日本の精神科救急医療システムは、1995年ごろから本格的に整備がはじまったそうですが、自治体ごとに事情や状況が異なるため、内容は地域ごとに異なるのだそうです。東京都の場合は、精神科ERが3箇所あり、救急の場合はいったんそこで治療を受け、原則として翌日には、当番の精神科病院に転院するというルールになっているのだそうです。苦労してやりくりしている感じですね。
精神科への入院というと、大暴れしている患者を何人もで押さえつけて、すまきにして。。。みたいなイメージがありますが、まあそこまでひどいケースはまれだとしても、大概の場合、本人は判断能力を失っているわけですから、強制入院(非自発的入院)という形をとらざるを得ないことが多いようです。
しかし強制入院というのは、非常に厳しい措置ですから、その要否を判断するためには専門の資格が必要で、それをもってるのが「精神保健指定医」なのだそうです。「なんとか指定医」というのは、情報処理1級みたいな能力認定資格なのかと思いましたが、そうではないのですね。はじめて知りました。
精神病(うつ病などの軽いやつを含めて)の治療方法は、薬物療法中心という印象がありますが、実は薬の歴史は意外と短く、ここ20~30年で急速に発達したものです。

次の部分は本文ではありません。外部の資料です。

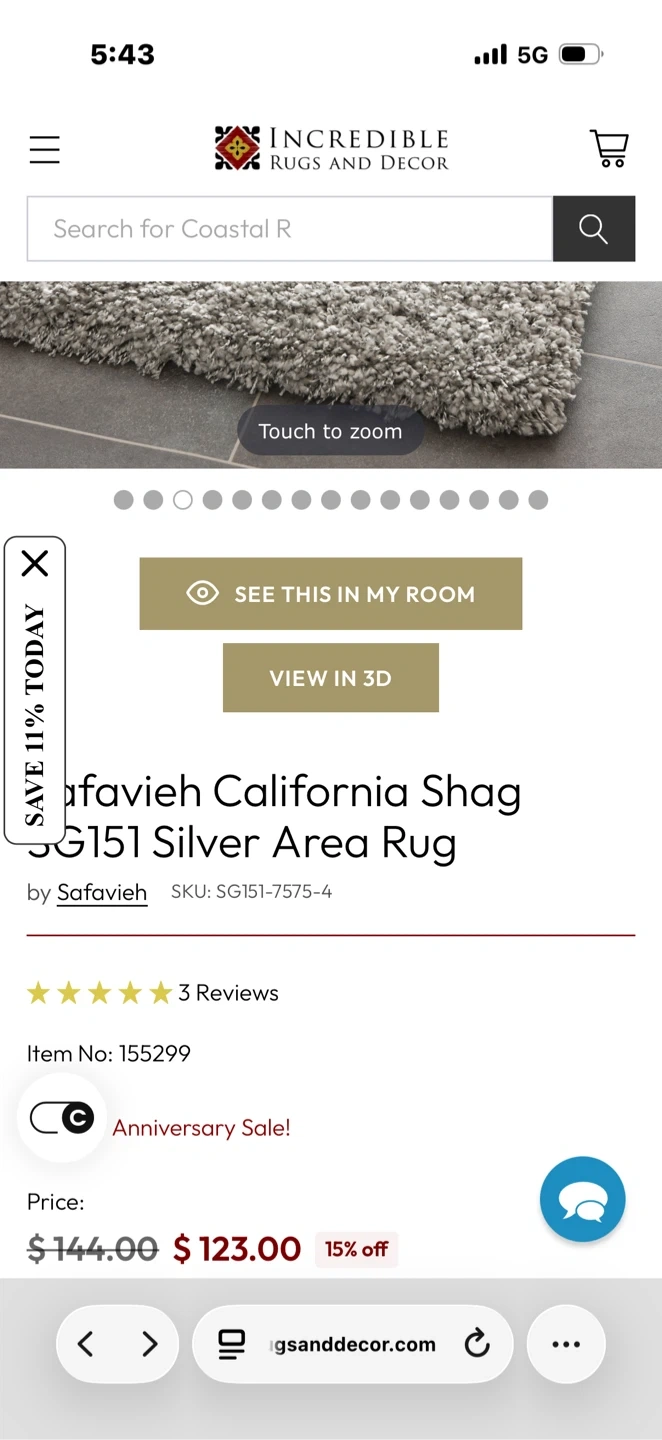
Task: Go forward with browser forward arrow
Action: click(150, 1344)
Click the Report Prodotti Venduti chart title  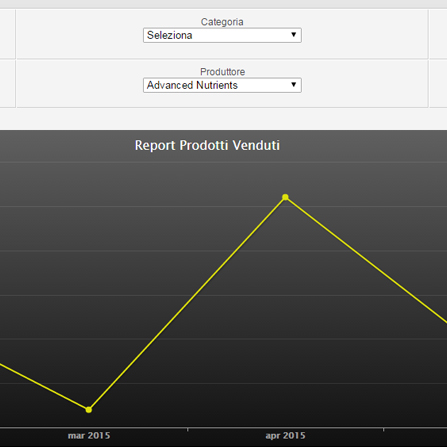[207, 145]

製薬業界にとっては、ビジネスモデルを一変させる「ドル箱」を手に入れたわけで、有名なキャッチコピー「うつは心のかぜです」みたいな大キャンペーンをうって、大量に売りさばいています。それが各国の健康保険財政をいっきょに悪化させたことは、最近になってようやく人口に膾炙するようになりました。

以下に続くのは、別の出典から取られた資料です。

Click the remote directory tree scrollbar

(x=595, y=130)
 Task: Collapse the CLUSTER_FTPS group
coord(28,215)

テレビドラマでは頻繁に「新薬が使えないので命が救えなかった」→「新薬をもっとばんばん使えるようにすべきだ」的な「お涙ちょうだいドラマ」が放映されていますが、あれにも製薬会社の陰謀を感じます。新薬の認可に時間がかかることが歯止めになって、日本の健康保険財政はなんとかこの程度で踏みとどまっているということを、マスコミはもうちょっとしっかり伝えるべきだと思います。
薬物以外の治療方法として、実は薬物よりも前からあるのが、電気ショックです。てんかん(けいれん)症のひとは、精神分裂病(現在は統合失調症といわれるものの一部)にならないという経験に着想を得て開発されたもので、要するに脳に電気を流すことで人工的にけいれん(電気流すとぶるぶるとなる、あれ)を起こして治療するというもの。作用メカニズムは不明だそうですが、とにかく効果があるので、1940年ごろから世界中に普及。しかし旧ソ連で反体制派に対する拷問の道具に使われたり、映画「カッコーの巣の上で」の影響などもあって、日本の精神科ドクターには使用に反対する人も多いのだそうです。現在の日本では、使用ルールが明確になっていて、要するに薬物療法が副作用などの問題から使えない場合や、緊急対応が必要な場合に限り使用可能なのだそうです。現在の電気けいれいん療法は、修正型といわれる、全身麻酔と筋弛緩剤を併用するもので、要するに、脳はけいれん状態になるものの、実際の筋肉は動かさないという方式になっているそうです。筋肉が動かないから、骨折とかケガのリスクがないということですね。
使えるようになっているそうです。
ちなみに、電気ショックで使う電気の波形は、従来はサインウエーブ(正弦波)だったそうですが、最近はパルス型(矩形波)なんだそうです。波形によって効果や副作用が変わるんですね。